The question arises though, which trend should you trade? The dominant one or the intermediary one? What is the difference? Which one is more profitable?
Dominant Trend
At any one time, the markets will be in one of three states – trending (either up or down), reversing or consolidating (moving sideways). It is commonly said that the market only trends 30% of the time but it is easier to make money during this 30% trend than during any other market condition. So the first question we need to ask is what is the dominant trend? The dominant trend can be identified on a higher timeframe chart like the daily and above. For intraday traders the daily chart gives the dominant trend. For end of day traders, this can be gleaned from the weekly chart hence you would look at the weekly chart for trend direction and then trade in the direction of that trend.

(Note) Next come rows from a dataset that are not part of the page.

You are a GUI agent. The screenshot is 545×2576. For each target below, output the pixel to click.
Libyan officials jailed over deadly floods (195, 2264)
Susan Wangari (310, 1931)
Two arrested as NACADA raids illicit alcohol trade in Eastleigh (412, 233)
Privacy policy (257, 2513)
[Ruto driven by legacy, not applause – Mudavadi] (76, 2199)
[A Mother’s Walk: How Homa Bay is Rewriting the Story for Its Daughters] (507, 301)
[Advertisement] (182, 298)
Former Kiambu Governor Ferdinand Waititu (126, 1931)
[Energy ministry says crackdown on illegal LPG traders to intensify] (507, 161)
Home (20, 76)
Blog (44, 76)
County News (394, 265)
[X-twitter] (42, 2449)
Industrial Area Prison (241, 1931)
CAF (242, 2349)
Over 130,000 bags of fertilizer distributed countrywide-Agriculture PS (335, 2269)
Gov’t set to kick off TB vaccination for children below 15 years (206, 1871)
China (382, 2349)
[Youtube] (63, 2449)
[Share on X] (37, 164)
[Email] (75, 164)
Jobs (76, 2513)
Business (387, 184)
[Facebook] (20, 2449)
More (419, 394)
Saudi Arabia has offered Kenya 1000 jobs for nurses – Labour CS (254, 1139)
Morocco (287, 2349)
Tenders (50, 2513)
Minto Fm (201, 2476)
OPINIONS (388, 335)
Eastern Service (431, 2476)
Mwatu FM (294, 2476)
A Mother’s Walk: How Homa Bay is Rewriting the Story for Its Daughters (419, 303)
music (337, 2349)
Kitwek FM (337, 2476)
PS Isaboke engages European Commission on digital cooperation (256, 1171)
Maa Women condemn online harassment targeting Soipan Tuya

In this trade example, I used the daily and weekly charts for trend identification and the 60 minute chart for entry. It gave a great trade which seems to go against the trend on the 60 min chart but in line with the trend on the daily chart
GBPUSD 60min Chart:
The View From the Top
The daily chart below shows a different picture from the hourly chart. For a start what is the current market condition? It looks as though Price is in an overall consolidation but the current trend is up as shown in the boxed section on the right. Hence the daily chart has a dominant bias up, although we can also see that price is looking bearish at the current time evidenced by the number of red bars we have going down in quick succession. None the less we will treat this recent move down as the retracement to the move up as long as it doesn’t go any lower.
GBPUSD Daily chart:
Notice the solid short horizontal line on the right hand side of the chart – this is where we set a level that we expect price to turn from which is the same zone we saw in the 60 min chart earlier from which price turned. How did we know that price would turn from there? It was a mixture of Elliot wave analysis, market structure, Fibonacci, and market momentum – tools and techniques you can learn on the Fibonacci Master Trader programme. For now the most important thing is to note how the dominant trend on the daily overrides the trend on the hourly. This means you can look for a trade in the direction of the dominant trend once the immediate trend has come to an end. Let’s have a closer look at the hourly chart:
GBPUSD 60 Min:
The highlighted area was where we were expecting the market to reverse and head up from, so as soon as we got a setup then we were long. Now there are many different entry strategies one could use to enter the trade such as waiting for a swing high to be taken out, a certain price action pattern to develop etc. The key is it needs to be something that is clear as it will be the last piece of your trading decision making process.
Two Time Frames
What this article really highlights is that you really need two trading timeframes to trade with – a higher timeframe which sets the context and gives you clarity on the market direction, and a lower timeframe on which you look for setups in the direction of the higher timeframe. We used the daily and 60min, but could have also used the weekly and daily, or the 4hourly and the hourly and so on. You can trade on just one time frame but the danger is that if price on the lower timeframe is heading in one direction and price on the higher timeframe is heading in another then the higher timeframe will always win. A further point is that if you want to enter on market turning points then you definitely need to trade in the direction of the higher timeframe.
Give it a Go
Pull up a daily chart and start identifying the trend, and then bring up a lower timeframe chart such as 240min or 60 min and see how many times the immediate trend gets overridden by the dominant trend from the daily chart. Once you get used to doing this, believe me you will not go back to just trading on a single timeframe again.